Toutes les régions de l'Etat qui se distinguent par des particularités dans le mode de vie ou par l'effectif national de leur population doivent bénéficier de larges pouvoirs administratifs propres et de l'autonomie, jouir d'institutions basées sur le suffrage universel et égal, à scrutin secret.
6. La social-démocratie réclame la promulgation d'une loi valable pour l'ensemble de l'Etat et sauvegardant les droits de toute minorité nationale en quelque lieu de l'Etat que ce soit. Aux termes de cette loi, toute mesure à l'aide de laquelle la majorité nationale tenterait de créer un privilège national à son profit ou de réduire les droits de la minorité nationale (dans le domaine de l'enseignement, de l'usage de telle ou telle langue, du budget, etc.) doit être déclarée nulle et non avenue, et l'application de cette mesure doit être interdite sous peine de sanctions. 

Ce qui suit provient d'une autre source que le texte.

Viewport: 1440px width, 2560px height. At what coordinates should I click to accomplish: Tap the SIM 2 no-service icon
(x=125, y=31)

7. La social-démocratie désapprouve le mot d'ordre d'«autonomie nationale culturelle» (ou simplement «nationale»), ainsi que les projets tendant à la réaliser. En effet, ce mot d'ordre (1) est absolument contraire à l'internationalisme de la lutte de classe du prolétariat, - (2) aide à entraîner le prolétariat et les masses laborieuses dans la sphère d'influence des idées du nationalisme bourgeois, - (3) peut détourner de la tâche de transformation démocratique conséquente de l'Etat tout entier, transformation qui peut seule assurer (dans la mesure où cela est en général possible en régime capitaliste) la paix nationale.

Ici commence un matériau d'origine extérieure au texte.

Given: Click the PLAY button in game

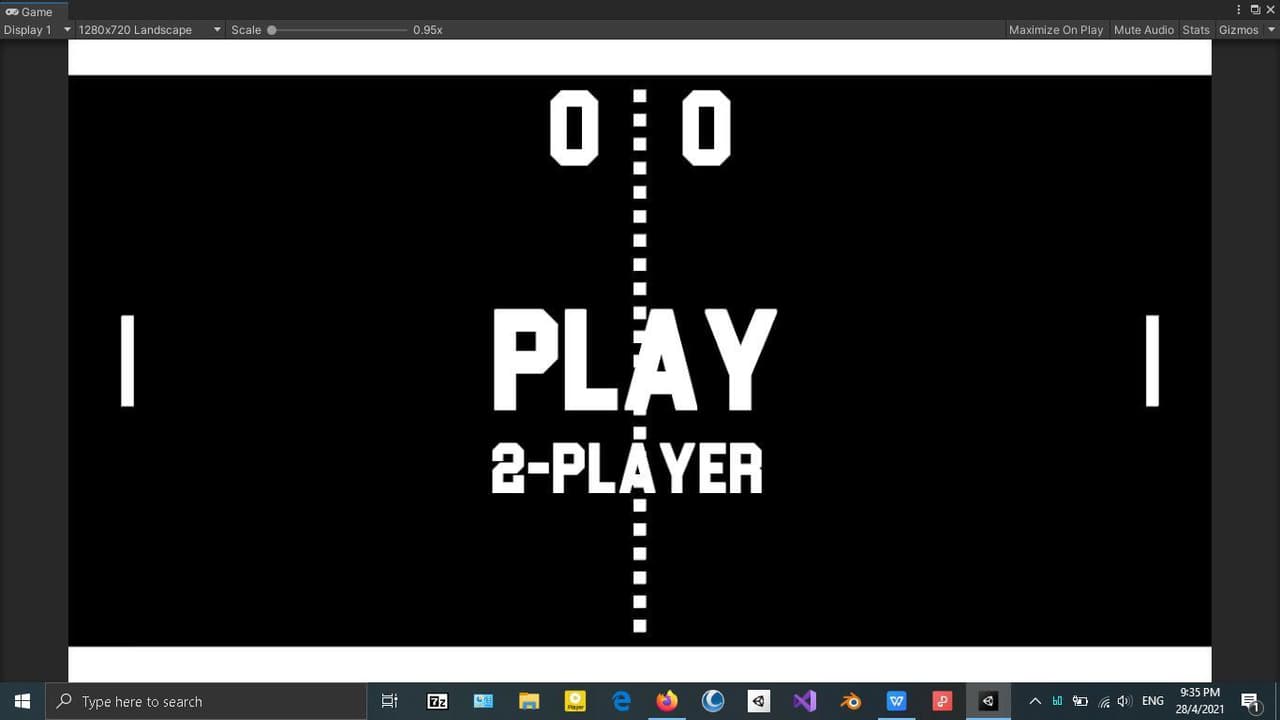Looking at the screenshot, I should point(634,360).
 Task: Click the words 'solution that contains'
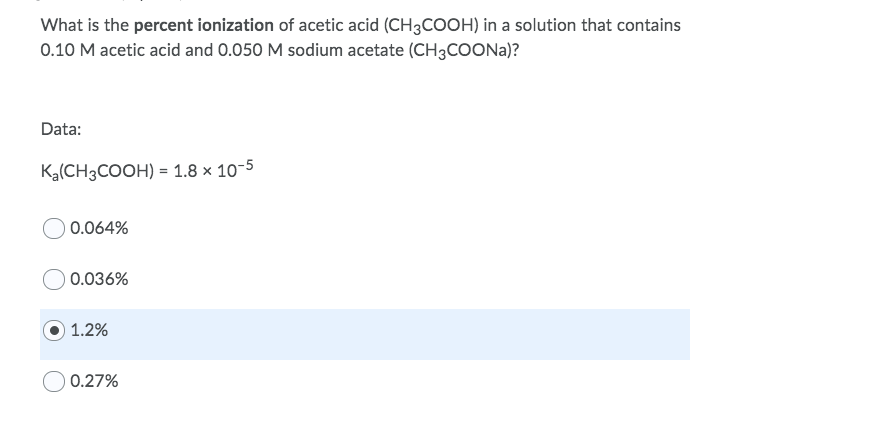[598, 25]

En raison de l'acuité particulière prise par la question de l'autonomie nationale culturelle parmi les social-démocrates, voici quelques éclaircissements sur cette thèse.
(a) Du point de vue de la social-démocratie, il est inadmissible de lancer, que ce soit directement ou indirectement, le mot d'ordre de culture nationale. Ce mot d'ordre est erroné, car toute l'existence économique, politique et intellectuelle de l'humanité s'internationalise sans cesse davantage, même en régime capitaliste. Le socialisme l'internationalisera intégralement. La culture internationale que le prolétariat de tous les pays crée dès aujourd'hui d'une manière systématique ne s'approprie pas la totalité d'une «culture nationale» (de quelque collectivité nationale que ce soit), mais prend exclusivement dans chaque culture nationale ses éléments démocratiques et socialistes conséquents.

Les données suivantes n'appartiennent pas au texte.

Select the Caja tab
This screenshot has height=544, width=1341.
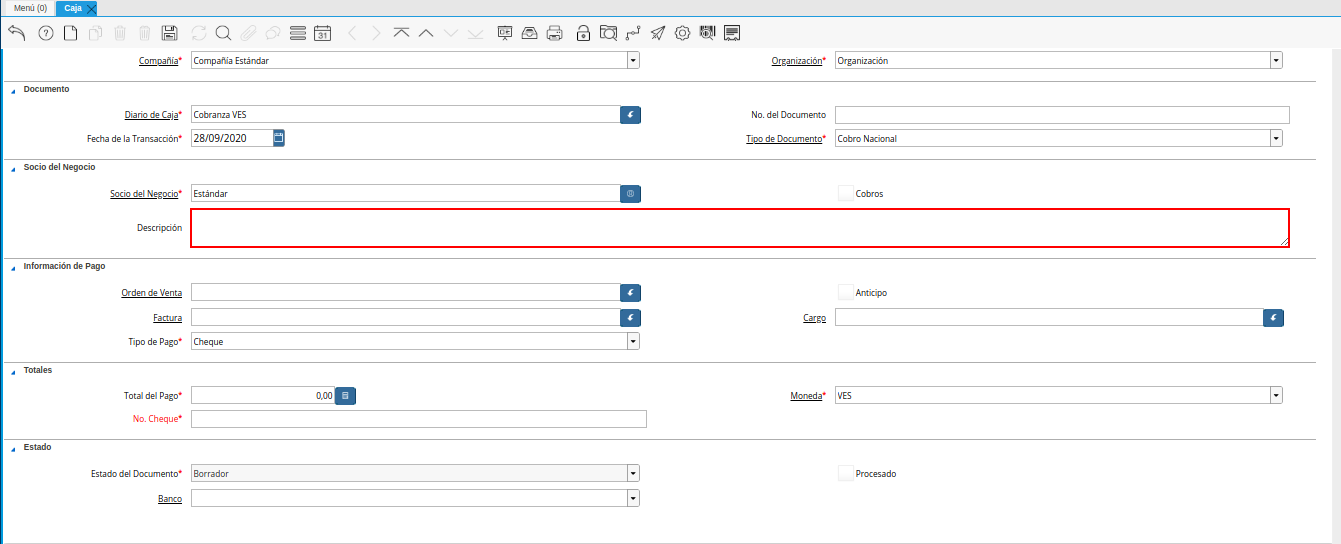(73, 8)
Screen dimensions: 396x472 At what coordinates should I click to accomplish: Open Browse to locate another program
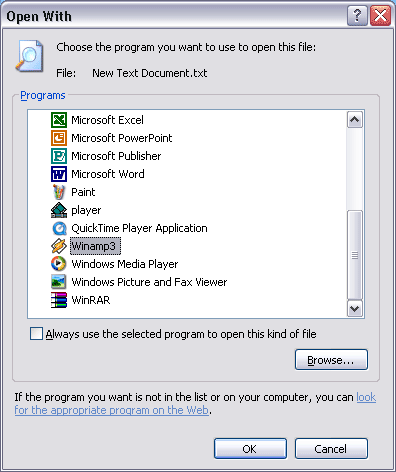point(331,360)
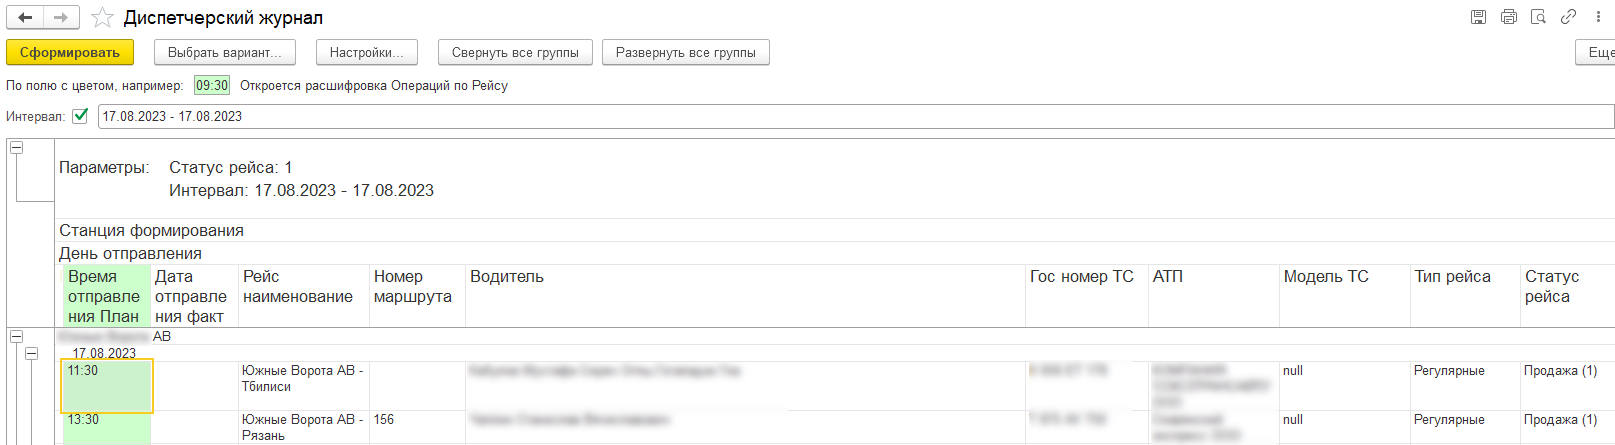This screenshot has width=1615, height=445.
Task: Add report to favorites with star
Action: 102,18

(b) Il n'existe dans les programmes de la social-démocratie sans doute qu'un seul exemple de point se rapprochant, timidement il est vrai, du mot d'ordre de culture nationale : il s'agit du paragraphe 3 du programme de Brünn des social- démocrates autrichiens, qui dit : «Toutes les régions d'une même nation dotées de pouvoirs administratifs propres forment une entité nationale qui règle ses affaires nationales en toute autonomie.» 
C'est un mot d'ordre de compromis, car il n'y a pas là l'ombre d'une autonomie nationale exterritoriale (personnelle). Mais ce mot d'ordre est lui aussi erroné et nuisible, car ce n'est nullement l'affaire des social-démocrates de Russie de réunir en une seule nation les Allemands de Lodz, de Riga, de Pétersbourg et de Saratov. Notre affaire est de lutter pour la démocratie complète et l'abolition de tous les privilèges nationaux, afin que les ouvriers allemands de Russie s'unissent aux ouvriers de toutes les autres nations pour sauvegarder et développer la culture internationale du socialisme. 
A plus forte raison est erroné le mot d'ordre d'autonomie nationale exterritoriale (personnelle), comportant (suivant le plan des partisans conséquents de ce mot d'ordre) l'institution de parlements nationaux et de secrétaires d'Etat nationaux (O. Bauer et K. Renner). Contraires à toutes les conditions économiques des pays capitalistes, n'ayant été expérimentées dans aucun Etat démocratique du monde, de telles institutions sont une rêverie opportuniste de ceux qui ont perdu tout espoir de voir créer des institutions démocratiques conséquentes et qui cherchent une issue aux querelles nationales de la bourgeoisie dans un particularisme artificiel réunissant le prolétariat et la bourgeoisie de chaque nation sur certaines questions (les questions «culturelles»).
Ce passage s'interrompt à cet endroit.